Catalytic behaviour of acid phosphatase immobilized on natural supports in the presence of manganese or molybdenum

Synthetic complexes were formed by interaction between acid phosphatase and either tannic acid or natural allophanic clay, and used as model systems to simulate enzymatic reactions occurring in heterogeneous environment. The presence of Mn and Mo on the kinetic constants of the immobilized phosphatase was also tested. Complexes were prepared at 30 °C by interaction of acid phosphatase and tannic acid or allophanic clay in the presence and absence of Mn or Mo. The effect of the addition order of the metal (micronutrient in soils) to the clay–enzyme complexes was evaluated, as well.
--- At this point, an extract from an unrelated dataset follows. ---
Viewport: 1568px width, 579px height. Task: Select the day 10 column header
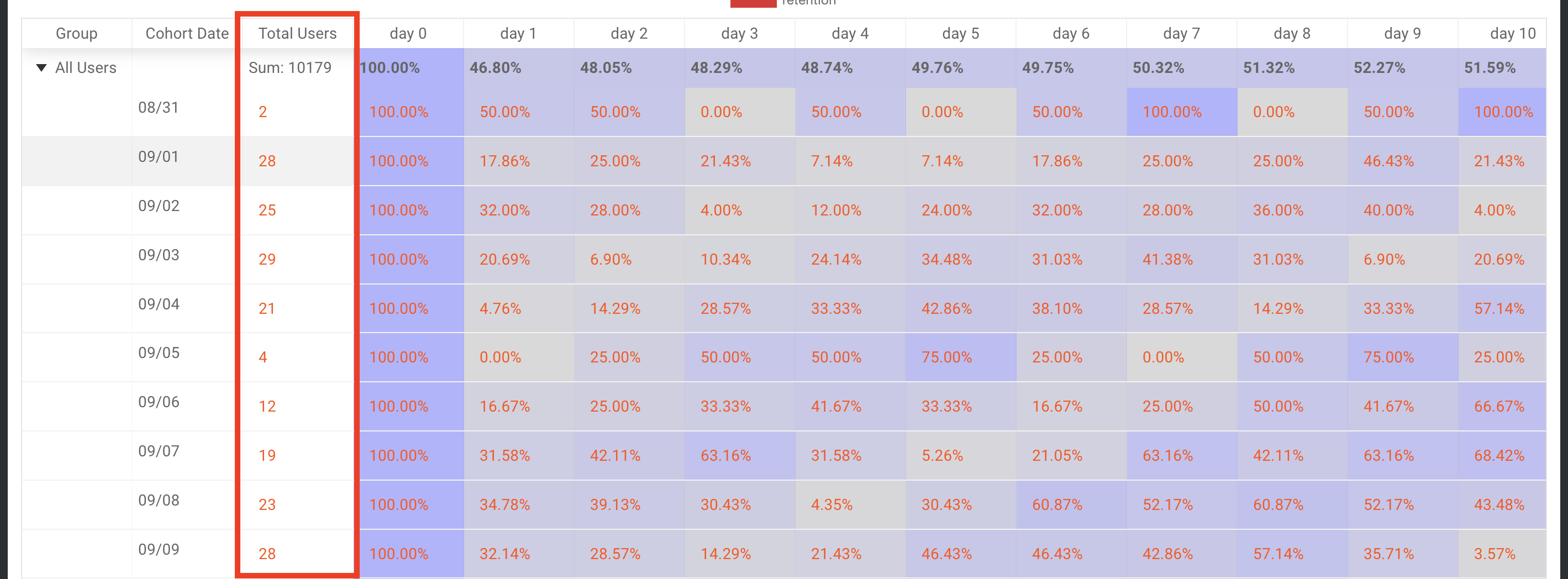[x=1513, y=34]

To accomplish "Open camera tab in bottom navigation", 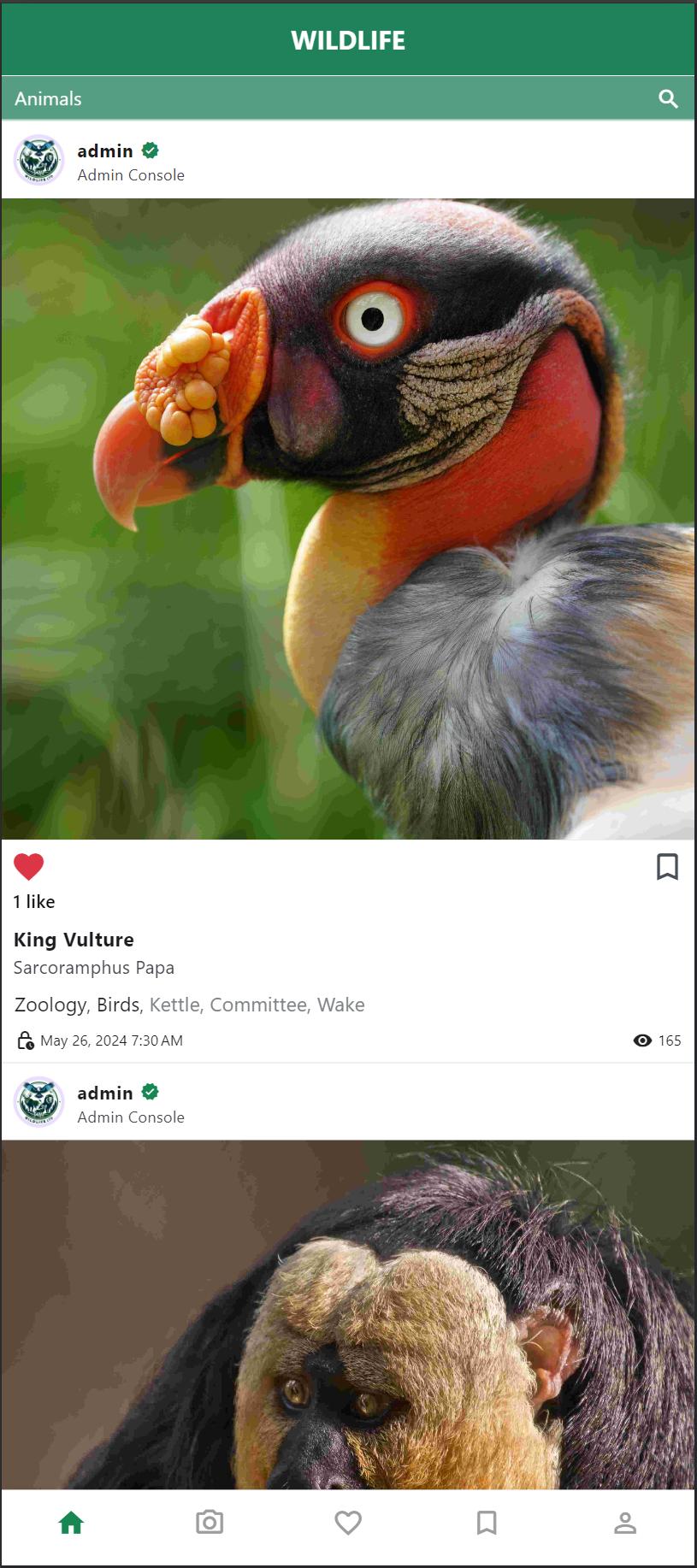I will pos(210,1523).
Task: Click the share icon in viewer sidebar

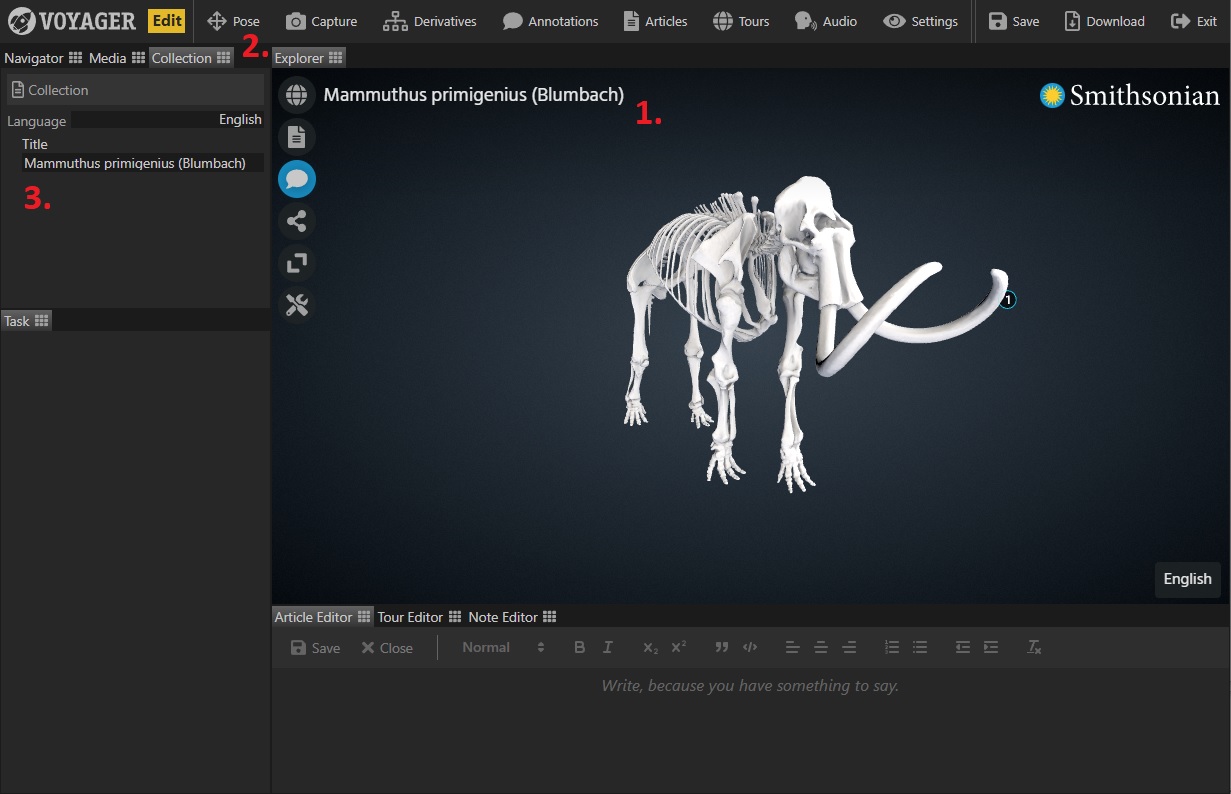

Acid phosphatase immobilized on tannic acid and mineral clay showed variable activity levels. When phosphatase was immobilized on tannic acid, a recovery of about 51% of the initial enzymatic activity and a decrease of 17% of its catalytic efficiency was measured. The presence of Mn and Mo decreased the Vmax of phosphatase–tannic complexes as compared with that of the free phosphatase. All the added phosphatase molecules were immobilized onto the clay, when it was used as the immobilizing support. Phosphatase–clay complexes showed an increase of both enzymatic activity (higher Vmax value) and substrate affinity (lower Km values) as compared to the free enzyme, resulting in an increase by about 65% of the catalytic efficiency. The presence of Mn added at the same time with enzyme and clay decreased the enzymatic activity of the immobilized enzyme. However, when Mn was applied after the interaction of the enzyme with the clay, no significant effects on the residual activity of the immobilized enzyme were observed. Conversely, the order of the addition of Mo to the clay–enzyme complexes strongly influenced the activity and the kinetic behaviour of the immobilized enzyme. Moreover, Mo had higher inhibitory effects than Mn on phosphatase immobilized on both supports. The overall results seem to suggest that the immobilization of acid phosphatase on clay not only preserved but also enhanced the activity of the enzyme as compared with organic matter.